● Work instructions: Every line containing the string "Superhrdina" should be returned from the records.

● Dataset excerpts:
● ● ●

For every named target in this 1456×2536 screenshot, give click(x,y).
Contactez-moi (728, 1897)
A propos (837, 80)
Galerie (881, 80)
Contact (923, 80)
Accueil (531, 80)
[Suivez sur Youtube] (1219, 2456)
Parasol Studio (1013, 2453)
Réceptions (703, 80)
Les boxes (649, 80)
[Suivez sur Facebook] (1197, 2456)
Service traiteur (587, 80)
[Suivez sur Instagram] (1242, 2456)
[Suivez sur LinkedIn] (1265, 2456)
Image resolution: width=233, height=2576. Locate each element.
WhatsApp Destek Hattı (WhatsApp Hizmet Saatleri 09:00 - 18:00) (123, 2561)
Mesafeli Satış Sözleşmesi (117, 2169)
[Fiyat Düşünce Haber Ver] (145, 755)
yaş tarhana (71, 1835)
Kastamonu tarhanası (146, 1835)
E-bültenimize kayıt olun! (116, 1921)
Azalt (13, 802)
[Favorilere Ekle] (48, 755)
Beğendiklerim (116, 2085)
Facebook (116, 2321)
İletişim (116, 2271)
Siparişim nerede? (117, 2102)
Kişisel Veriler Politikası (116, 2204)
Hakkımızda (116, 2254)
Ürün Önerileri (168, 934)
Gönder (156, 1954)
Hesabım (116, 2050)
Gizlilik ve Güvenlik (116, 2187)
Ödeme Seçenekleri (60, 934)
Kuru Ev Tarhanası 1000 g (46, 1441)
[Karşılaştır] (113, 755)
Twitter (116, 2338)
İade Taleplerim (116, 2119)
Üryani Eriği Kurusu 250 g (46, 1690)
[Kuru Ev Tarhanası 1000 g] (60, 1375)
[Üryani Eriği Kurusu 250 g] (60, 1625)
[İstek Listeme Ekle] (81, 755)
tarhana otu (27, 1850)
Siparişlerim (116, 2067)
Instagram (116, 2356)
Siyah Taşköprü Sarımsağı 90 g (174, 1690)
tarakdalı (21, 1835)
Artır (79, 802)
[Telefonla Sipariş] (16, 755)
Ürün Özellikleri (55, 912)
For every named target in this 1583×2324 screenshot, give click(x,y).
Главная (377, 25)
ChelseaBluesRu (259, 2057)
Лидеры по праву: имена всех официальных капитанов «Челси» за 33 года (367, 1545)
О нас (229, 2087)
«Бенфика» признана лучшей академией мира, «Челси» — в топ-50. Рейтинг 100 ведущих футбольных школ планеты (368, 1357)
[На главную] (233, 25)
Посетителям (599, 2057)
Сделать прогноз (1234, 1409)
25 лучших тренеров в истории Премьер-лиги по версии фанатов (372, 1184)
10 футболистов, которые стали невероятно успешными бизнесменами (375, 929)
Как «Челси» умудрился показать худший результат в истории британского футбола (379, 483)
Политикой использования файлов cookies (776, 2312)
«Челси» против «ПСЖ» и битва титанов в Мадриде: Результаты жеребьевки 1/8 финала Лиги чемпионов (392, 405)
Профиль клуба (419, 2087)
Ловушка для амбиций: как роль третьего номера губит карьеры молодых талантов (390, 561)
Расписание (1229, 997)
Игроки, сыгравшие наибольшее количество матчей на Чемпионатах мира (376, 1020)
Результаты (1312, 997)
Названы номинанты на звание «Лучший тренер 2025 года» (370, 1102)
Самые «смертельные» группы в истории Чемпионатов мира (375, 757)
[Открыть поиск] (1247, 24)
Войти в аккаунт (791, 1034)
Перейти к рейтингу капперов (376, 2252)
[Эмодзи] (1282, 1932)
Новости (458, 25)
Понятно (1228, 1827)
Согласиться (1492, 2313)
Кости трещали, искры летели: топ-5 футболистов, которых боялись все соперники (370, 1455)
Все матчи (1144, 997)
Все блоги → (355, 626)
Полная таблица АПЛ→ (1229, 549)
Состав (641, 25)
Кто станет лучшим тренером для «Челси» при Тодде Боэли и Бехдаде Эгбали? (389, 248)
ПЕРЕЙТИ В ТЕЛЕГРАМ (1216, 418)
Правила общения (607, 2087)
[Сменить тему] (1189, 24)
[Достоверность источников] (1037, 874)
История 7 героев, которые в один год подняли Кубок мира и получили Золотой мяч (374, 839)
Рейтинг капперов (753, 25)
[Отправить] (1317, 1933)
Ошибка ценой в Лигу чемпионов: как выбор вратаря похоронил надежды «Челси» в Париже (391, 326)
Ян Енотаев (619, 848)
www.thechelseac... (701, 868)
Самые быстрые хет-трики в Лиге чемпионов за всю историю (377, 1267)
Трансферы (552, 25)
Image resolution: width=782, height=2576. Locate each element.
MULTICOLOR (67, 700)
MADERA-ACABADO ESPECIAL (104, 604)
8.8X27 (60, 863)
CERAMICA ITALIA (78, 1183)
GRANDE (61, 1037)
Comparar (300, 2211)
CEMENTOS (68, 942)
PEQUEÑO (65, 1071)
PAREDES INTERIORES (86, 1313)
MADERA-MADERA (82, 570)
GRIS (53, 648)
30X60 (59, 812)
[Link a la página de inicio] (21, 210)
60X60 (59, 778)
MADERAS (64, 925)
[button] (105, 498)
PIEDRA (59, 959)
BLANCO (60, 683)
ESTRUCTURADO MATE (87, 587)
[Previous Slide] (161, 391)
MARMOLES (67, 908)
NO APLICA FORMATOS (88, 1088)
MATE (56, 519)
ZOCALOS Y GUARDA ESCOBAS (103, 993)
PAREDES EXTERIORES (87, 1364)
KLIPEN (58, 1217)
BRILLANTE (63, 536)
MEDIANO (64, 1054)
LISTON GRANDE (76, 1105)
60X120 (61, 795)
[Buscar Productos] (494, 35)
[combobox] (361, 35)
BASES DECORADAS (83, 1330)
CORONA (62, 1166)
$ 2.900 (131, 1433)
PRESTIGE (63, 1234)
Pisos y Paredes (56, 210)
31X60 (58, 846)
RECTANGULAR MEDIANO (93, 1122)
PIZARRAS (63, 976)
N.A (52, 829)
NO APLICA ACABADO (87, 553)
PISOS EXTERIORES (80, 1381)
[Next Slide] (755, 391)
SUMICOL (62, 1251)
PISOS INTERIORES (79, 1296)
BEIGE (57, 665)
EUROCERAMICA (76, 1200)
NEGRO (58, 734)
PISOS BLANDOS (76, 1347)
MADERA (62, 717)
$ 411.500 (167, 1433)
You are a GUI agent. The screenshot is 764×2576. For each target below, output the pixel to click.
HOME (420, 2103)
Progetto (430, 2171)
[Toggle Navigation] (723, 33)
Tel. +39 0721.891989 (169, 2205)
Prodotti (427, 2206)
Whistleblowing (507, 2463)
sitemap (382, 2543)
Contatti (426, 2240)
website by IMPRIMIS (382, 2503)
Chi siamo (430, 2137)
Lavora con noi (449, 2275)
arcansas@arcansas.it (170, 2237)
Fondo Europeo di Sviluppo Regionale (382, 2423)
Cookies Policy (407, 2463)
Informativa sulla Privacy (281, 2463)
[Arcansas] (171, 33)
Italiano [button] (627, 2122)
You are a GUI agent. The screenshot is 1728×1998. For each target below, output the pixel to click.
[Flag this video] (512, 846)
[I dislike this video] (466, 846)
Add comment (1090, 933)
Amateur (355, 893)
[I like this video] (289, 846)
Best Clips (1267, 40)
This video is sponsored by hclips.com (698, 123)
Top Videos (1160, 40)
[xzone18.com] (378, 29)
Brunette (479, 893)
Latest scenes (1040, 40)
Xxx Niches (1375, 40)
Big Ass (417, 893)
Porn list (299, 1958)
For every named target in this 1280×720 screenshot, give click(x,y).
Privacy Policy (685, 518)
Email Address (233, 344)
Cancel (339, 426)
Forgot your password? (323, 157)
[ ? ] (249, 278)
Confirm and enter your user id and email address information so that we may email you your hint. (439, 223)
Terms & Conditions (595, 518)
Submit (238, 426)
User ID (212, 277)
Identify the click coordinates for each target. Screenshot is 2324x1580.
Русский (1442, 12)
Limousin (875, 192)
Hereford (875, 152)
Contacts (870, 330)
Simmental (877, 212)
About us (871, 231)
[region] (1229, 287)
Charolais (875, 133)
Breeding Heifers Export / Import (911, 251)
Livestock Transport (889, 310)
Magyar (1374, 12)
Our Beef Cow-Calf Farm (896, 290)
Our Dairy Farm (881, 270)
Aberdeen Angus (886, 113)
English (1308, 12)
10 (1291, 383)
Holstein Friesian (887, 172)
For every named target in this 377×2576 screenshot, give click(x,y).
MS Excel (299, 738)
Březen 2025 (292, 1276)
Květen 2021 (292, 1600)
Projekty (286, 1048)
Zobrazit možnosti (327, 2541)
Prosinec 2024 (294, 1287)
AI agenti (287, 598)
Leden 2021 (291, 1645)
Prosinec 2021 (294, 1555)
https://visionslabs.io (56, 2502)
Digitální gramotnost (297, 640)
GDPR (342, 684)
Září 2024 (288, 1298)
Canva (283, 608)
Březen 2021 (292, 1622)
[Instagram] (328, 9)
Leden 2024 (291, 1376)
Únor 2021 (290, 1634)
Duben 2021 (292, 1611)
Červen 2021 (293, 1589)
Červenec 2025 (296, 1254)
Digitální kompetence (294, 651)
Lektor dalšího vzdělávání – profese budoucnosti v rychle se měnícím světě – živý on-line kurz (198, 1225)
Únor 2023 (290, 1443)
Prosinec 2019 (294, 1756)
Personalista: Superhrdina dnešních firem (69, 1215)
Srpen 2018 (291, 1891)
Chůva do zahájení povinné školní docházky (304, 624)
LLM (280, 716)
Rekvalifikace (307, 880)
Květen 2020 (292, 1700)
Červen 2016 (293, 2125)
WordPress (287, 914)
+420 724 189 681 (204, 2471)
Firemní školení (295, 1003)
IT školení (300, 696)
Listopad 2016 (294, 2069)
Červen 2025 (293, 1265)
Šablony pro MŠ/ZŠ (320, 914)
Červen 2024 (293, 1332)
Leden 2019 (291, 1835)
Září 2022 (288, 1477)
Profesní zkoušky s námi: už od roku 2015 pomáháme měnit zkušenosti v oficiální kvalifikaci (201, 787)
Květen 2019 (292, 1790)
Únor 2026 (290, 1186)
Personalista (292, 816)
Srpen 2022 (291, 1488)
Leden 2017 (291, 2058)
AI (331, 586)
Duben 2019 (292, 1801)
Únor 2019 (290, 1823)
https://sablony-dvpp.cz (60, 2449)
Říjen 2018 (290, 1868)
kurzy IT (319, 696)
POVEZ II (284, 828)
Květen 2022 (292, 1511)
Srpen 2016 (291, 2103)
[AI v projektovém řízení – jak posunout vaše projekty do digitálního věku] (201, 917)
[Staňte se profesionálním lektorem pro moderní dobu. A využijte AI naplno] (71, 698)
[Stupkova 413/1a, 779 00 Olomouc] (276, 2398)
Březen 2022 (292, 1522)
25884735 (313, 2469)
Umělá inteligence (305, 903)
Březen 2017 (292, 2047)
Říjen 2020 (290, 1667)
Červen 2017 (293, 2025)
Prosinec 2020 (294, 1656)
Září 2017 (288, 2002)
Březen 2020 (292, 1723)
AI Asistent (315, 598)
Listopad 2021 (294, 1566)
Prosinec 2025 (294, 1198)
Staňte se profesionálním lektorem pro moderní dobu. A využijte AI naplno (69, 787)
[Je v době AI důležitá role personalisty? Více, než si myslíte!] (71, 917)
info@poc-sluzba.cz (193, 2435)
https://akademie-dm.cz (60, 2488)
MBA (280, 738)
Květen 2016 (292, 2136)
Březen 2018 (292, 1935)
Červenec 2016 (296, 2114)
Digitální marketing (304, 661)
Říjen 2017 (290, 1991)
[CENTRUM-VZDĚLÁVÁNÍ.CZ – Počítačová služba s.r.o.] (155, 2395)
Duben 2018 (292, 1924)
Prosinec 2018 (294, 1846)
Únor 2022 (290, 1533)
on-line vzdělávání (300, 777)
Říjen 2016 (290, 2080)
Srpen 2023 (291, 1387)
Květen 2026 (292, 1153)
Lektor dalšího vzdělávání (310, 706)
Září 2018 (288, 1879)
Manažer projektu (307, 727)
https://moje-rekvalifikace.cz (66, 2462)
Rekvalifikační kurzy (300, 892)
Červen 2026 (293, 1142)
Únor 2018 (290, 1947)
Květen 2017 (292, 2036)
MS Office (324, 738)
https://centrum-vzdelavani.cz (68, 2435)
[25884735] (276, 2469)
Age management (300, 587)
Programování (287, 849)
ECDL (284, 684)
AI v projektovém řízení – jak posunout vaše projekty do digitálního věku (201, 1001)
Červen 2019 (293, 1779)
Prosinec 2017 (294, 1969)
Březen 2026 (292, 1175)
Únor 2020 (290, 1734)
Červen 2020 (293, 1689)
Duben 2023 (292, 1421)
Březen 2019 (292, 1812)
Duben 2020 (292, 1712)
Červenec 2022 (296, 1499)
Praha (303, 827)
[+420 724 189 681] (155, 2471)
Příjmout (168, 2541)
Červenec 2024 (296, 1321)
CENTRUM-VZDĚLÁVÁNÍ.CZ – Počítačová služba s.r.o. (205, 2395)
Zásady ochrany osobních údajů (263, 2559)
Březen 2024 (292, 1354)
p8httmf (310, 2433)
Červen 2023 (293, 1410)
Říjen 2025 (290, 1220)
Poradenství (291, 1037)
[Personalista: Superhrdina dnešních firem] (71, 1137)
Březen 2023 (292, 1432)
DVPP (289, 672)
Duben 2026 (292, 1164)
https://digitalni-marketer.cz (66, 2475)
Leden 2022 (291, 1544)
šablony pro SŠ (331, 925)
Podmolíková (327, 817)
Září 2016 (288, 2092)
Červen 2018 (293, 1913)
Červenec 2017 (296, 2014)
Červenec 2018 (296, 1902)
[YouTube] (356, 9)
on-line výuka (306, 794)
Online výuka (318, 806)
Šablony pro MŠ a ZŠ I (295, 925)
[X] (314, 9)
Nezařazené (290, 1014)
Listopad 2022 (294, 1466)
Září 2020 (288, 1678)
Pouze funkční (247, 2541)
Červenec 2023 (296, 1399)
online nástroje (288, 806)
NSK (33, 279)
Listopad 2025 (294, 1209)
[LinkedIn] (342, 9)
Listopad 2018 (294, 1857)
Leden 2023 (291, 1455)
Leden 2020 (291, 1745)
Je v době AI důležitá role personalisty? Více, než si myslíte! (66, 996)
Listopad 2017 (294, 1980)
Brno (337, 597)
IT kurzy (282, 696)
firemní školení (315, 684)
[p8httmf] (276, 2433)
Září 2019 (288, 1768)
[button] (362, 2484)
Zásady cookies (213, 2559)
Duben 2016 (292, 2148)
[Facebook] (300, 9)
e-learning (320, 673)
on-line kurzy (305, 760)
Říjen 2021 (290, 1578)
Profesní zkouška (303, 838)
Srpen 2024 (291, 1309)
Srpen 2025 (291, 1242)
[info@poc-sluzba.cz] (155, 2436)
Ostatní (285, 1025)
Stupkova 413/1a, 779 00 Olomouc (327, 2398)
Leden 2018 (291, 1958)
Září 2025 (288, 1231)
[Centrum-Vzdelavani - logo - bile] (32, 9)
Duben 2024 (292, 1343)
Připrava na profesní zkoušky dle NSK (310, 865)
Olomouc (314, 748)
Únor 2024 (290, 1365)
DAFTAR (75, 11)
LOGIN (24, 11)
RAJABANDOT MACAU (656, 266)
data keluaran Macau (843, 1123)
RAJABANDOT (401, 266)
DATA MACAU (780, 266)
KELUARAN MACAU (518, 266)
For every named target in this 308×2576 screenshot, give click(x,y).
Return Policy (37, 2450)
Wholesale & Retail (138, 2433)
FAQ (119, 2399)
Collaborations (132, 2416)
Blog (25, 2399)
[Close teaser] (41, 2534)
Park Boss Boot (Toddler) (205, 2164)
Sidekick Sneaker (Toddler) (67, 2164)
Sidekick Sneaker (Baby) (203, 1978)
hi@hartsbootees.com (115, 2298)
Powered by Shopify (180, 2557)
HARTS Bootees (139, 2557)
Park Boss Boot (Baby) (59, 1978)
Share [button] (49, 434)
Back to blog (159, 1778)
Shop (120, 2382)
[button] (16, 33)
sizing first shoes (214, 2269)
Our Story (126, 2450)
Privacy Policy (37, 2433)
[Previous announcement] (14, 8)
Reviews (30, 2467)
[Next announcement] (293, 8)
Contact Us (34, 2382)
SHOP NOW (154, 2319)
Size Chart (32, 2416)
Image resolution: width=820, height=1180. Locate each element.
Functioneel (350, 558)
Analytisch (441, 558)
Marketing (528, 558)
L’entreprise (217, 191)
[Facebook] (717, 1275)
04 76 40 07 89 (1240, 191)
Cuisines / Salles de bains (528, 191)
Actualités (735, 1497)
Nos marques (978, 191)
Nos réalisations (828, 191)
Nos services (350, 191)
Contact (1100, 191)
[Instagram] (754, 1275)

● ● ●

● Reply to the exercise:
Personalista: Superhrdina dnešních firem (69, 1215)
[Personalista: Superhrdina dnešních firem] (71, 1137)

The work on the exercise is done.